The Michigan Golden Gloves are set to begin Saturday, April 9th at the Grand Armory just out of side of Grand Rapids. Hundreds of young boxers with dreams of becoming the next big thing will be given the chance to showcase their talents. Even winning the Golden Gloves doesn’t guarantee you a successful career in the professional ranks, but to a lot of kids the Golden Gloves are about more than just dollar bills and championship belts. Most of these aspiring boxers come from varied backgrounds and family life, and the Golden Gloves are really about making the impossible a reality. Michigan has had some of the games brightest stars, and quite a few Hall of Fame fighters and trainers. Many stories have been told about guys like Joe Louis, Tommy Hearns, Emanuel Steward, James Toney, Chris
Byrd and Floyd Mayweather Jr.
Boxing has told the story of how greats like these men emerged as Golden Glove championships and how went on to find success at the highest level of the sport. But there are also many kids who don’t get fame or an HBO date after the Golden Gloves. Guys like Chris Oles, 22, a graduate of Rogers High School in Wyoming, Michigan who entered the Michigan Golden Gloves in 2002 for the first time.

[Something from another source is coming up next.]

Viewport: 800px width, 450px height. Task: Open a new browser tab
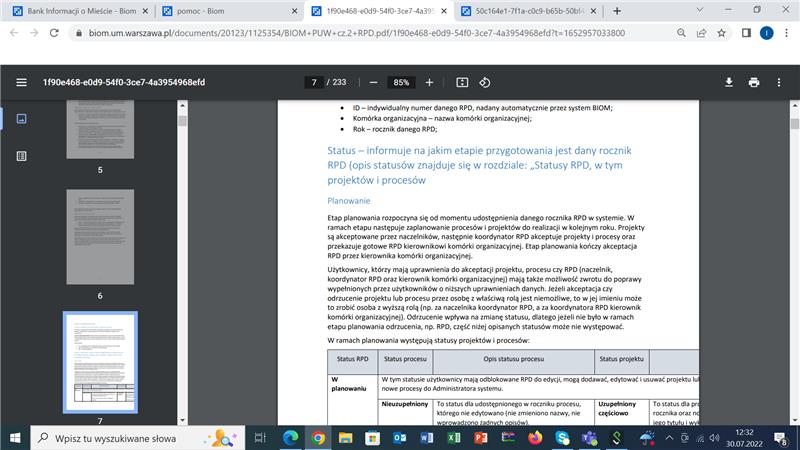[x=616, y=10]
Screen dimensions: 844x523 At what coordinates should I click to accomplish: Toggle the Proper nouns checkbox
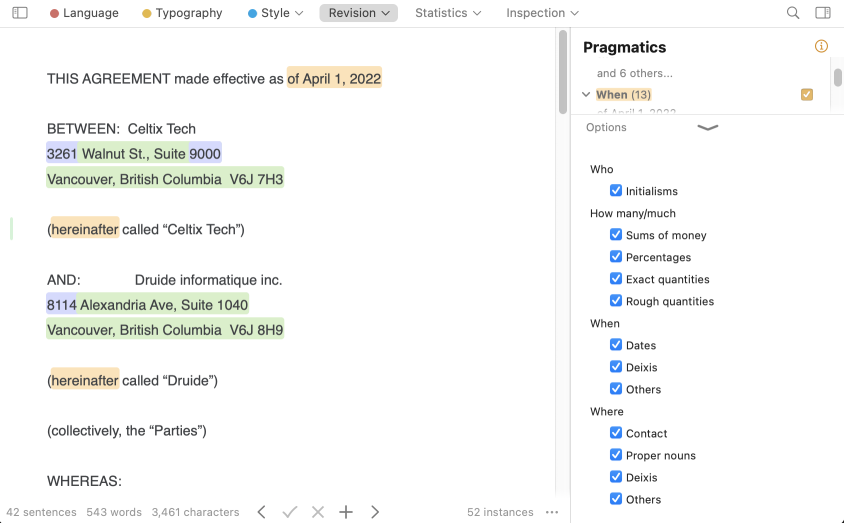click(616, 455)
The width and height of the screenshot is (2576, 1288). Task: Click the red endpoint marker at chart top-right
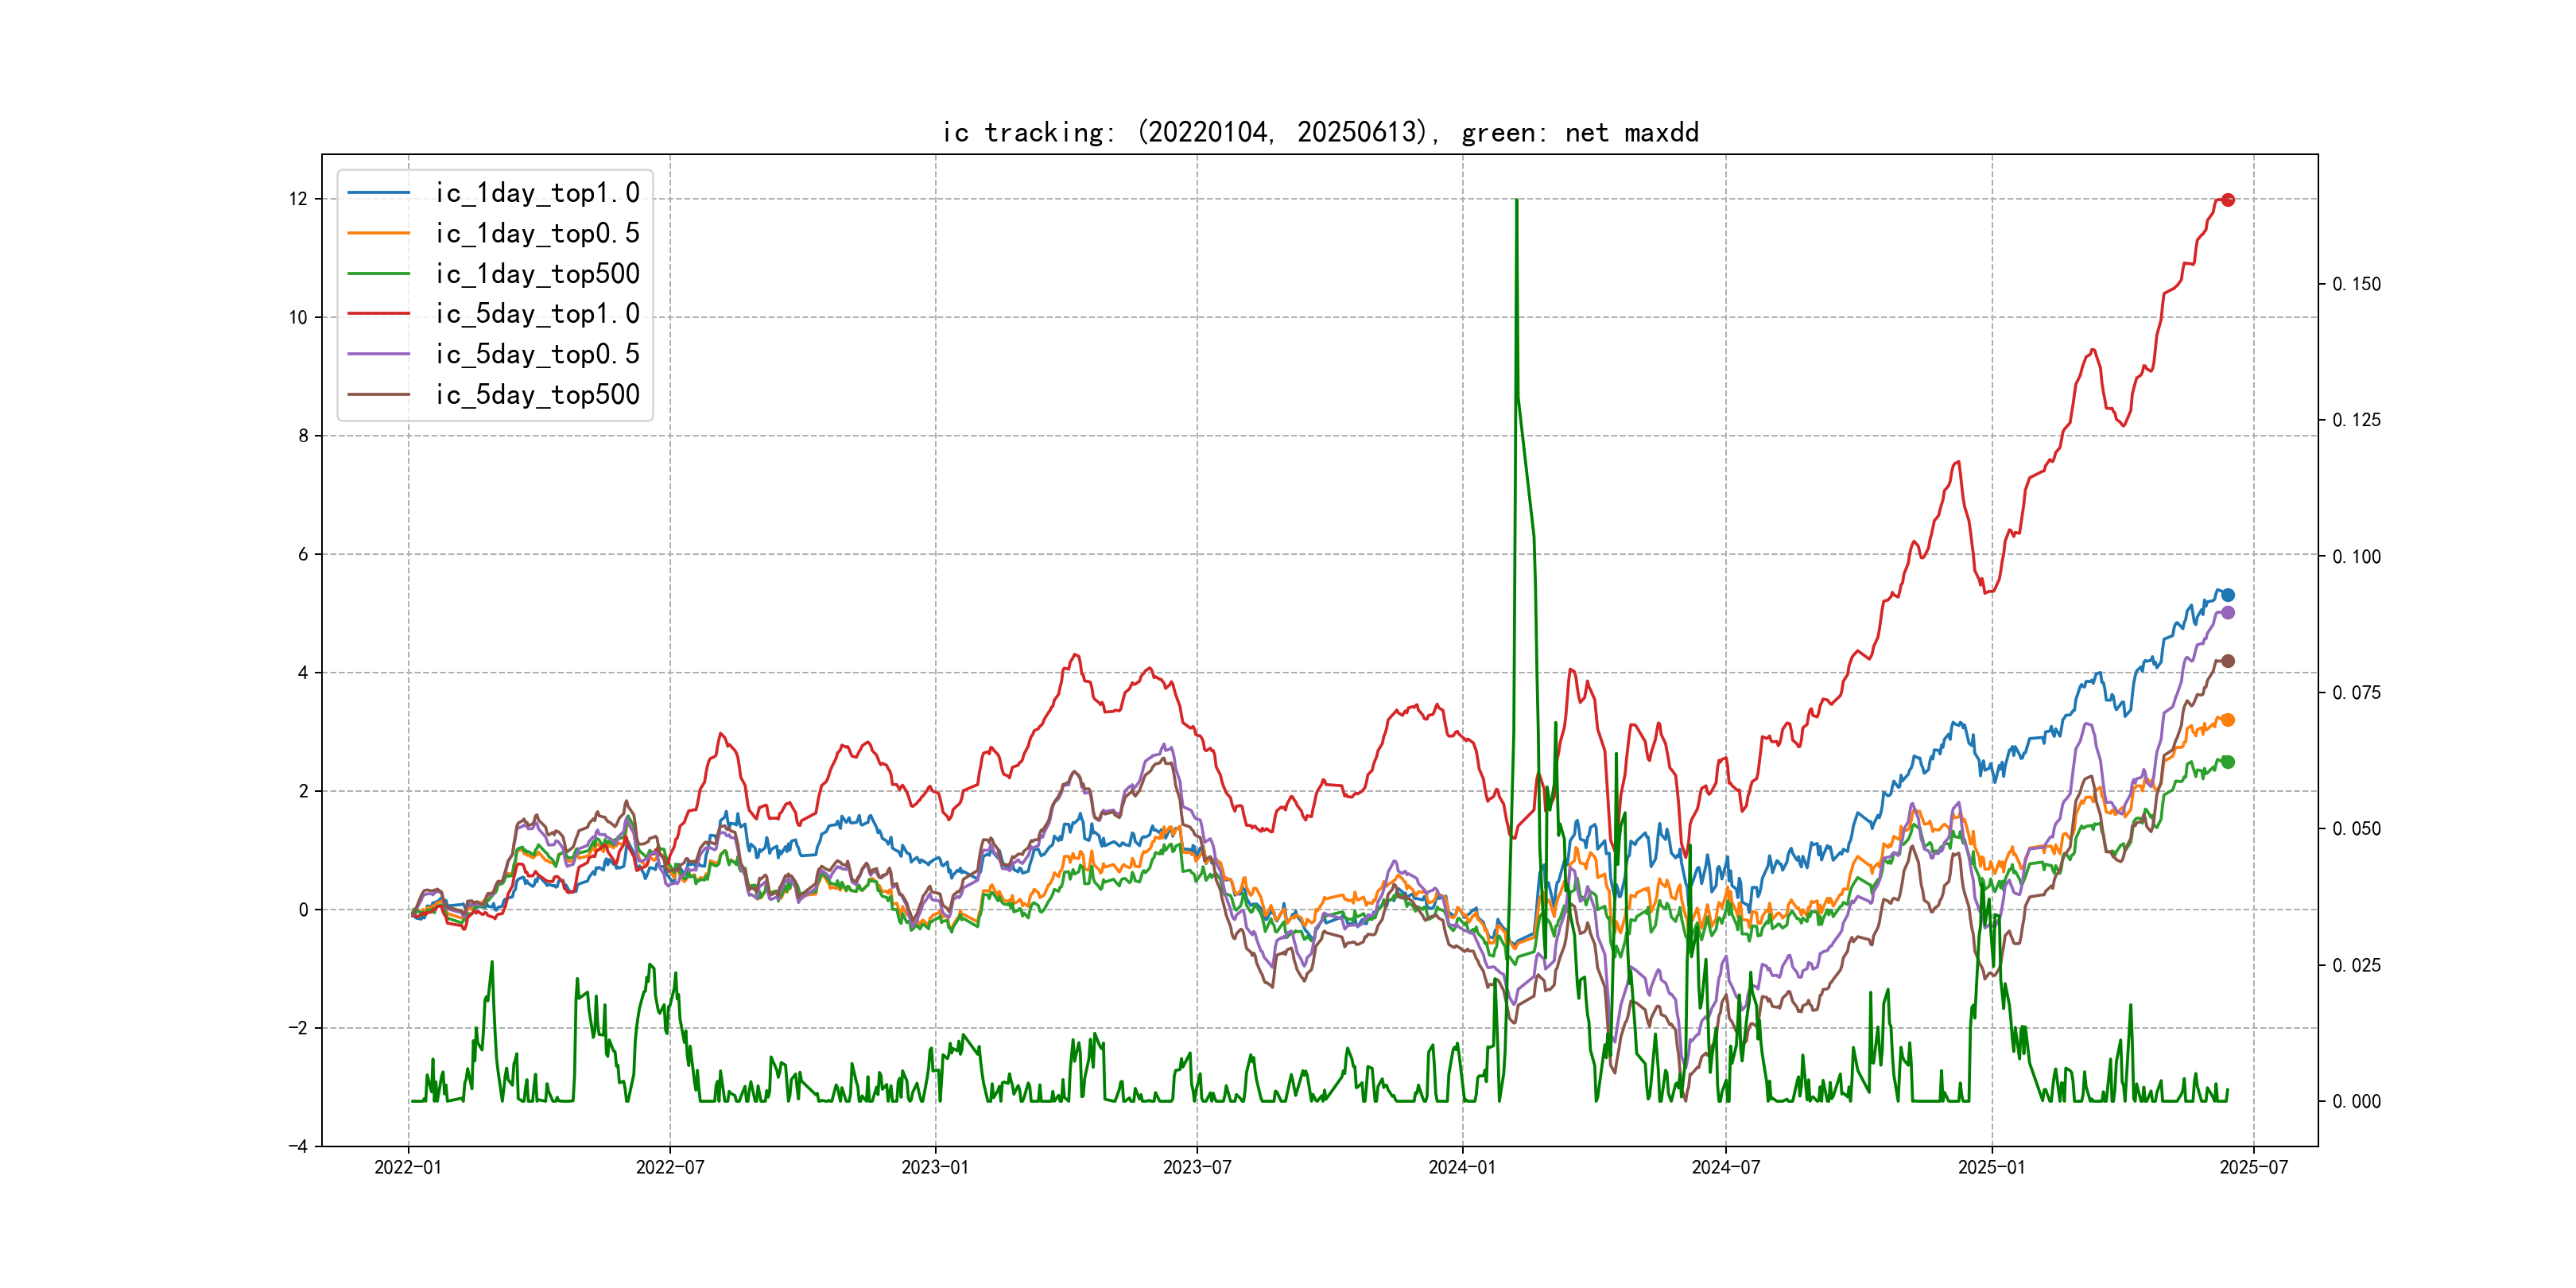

“I knew I wasn’t going to go pro,” said Oles. “But for me and many of the guys I trained with it wasn’t about all that.” Every young fighter wants to be champion of the world, but just staying out of trouble and making something of themselves is a motivation that turns many kids into gym rats at a young age.
“A lot of the guys I was training with had little or no experience and they didn’t have any serious plans after the Golden Gloves,” explains Oles. “Like me, they grew up idolizing fighters like Ali, Sugar Ray Leonard and Mike Tyson.
They grew up loving the sport and that’s why they chose to do it.”
It doesn’t take a lot for someone to say that they are doing it for the love of the sport and not the royalties that come with being a star boxer. But for guys like Oles, who went into the Gloves with no experience and a trainer he never worked with before (trainers are assigned to fighters who don’t have one) it’s easy to believe that he really was doing it to compete in a sport he grew up loving.
“A lot of people I went to school with heard about me entering the Golden Gloves and they laughed at the idea,” said Oles.
“Everyone always thought of me as the bald, fat kid who usually sat the bench during every baseball and football season. No one thought I had the guts to get inside the ring with guys that had been boxing their entire lives.”
On that April night, most kids were partying and looking forward to the summer, but two months before he was to graduate high school, Oles was making a lifelong dream come true.
He was going to fight.
“Walking down to the ring is something I”ll never forget. Everyone was chanting ‘Butterbean’ because I’ve always looked like I could be his brother. Everyone in the crowd was cheering for me and nobody knew me, except my family. It was like nothing I could have ever imagined.”
The bell rang and the experience Oles lacked caught up to him. He was knocked out at 1:17 of the first round.
“I was holding my own, landing my share of shots but I forgot to protect myself at all times. I took a shot to the nose, a left hook I think after the referee called for a break and my nose started to bleed. I got caught with a few short combinations against the ropes and blood started to pour.
I don’t even remember who beat me but I know two things. One is that getting hit in the Golden Gloves is a lot different than being hit by friends boxing in the backyard. And the guy who beat me ended up going on to win the Golden Gloves.”
Being knocked out in less than two minutes would bring a lot of fighters down, but Oles has no regrets, only good memories he will cherish for the rest of his life.
“I gave it my all and I lost. Sometimes I wish my nose wouldn’t have bled like that, just to see if I could have lasted in there but it’s done and over with.
I did my best and had the guts to do it knowing that I might not win and that’s good enough for me.”
Now, three years later, Chris works in a grocery store. “At least when I tell people about it I can say I lost to the eventual state champion. It adds a little flavor to the story,” Chris laughed.
For every bad decision in boxing, for every scandal and black eye on the sport, there are a million young guys out there like Chris Oles just waiting to tell their story. It may not be worth much to a promoter but it’s a story that every aspiring boxer or fan should hear. It’s about struggles, inspiration and dreams and together, the Chris Oles of the world help make up a sport that fails to get the credit it deserves for having some of the greatest people in the world.